• Instructions for the task: Copy all lines in the data that contain the string "computer".

Start of Dataset entries

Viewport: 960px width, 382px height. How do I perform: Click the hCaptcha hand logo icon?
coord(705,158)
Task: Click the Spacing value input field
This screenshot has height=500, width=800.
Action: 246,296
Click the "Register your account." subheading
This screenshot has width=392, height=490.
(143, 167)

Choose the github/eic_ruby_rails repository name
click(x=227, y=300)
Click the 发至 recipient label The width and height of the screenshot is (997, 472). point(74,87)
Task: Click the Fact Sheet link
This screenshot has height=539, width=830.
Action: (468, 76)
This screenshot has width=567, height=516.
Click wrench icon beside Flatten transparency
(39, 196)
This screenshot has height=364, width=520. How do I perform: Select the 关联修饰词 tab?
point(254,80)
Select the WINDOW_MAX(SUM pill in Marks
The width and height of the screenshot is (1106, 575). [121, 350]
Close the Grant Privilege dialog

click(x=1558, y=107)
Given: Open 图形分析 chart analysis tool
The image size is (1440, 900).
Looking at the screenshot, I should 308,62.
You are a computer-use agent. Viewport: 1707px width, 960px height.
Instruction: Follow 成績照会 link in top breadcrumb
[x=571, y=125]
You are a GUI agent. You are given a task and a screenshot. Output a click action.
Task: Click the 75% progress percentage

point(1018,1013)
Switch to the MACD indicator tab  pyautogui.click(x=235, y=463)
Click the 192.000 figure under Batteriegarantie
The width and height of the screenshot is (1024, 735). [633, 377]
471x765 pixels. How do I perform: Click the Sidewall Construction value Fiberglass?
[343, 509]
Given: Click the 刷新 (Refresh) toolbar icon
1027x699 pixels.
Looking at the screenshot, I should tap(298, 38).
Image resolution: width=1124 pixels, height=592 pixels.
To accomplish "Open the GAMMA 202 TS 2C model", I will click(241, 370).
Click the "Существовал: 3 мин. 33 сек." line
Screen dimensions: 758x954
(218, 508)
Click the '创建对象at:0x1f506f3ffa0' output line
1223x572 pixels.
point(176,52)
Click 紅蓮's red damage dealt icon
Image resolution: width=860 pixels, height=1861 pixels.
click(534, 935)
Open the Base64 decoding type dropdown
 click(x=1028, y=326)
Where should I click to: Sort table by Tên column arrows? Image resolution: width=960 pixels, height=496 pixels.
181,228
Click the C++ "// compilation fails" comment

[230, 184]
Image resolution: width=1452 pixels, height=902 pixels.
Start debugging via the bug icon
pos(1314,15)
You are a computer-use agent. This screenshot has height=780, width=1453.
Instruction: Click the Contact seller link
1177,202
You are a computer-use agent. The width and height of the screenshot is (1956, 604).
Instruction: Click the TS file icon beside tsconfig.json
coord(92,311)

End of Dataset entries

• Task result:
You are a computer-use agent. Viewport: 1707px width, 960px height.
You are a computer-use agent. This screenshot has height=780, width=1453.
You are a computer-use agent. The width and height of the screenshot is (1956, 604).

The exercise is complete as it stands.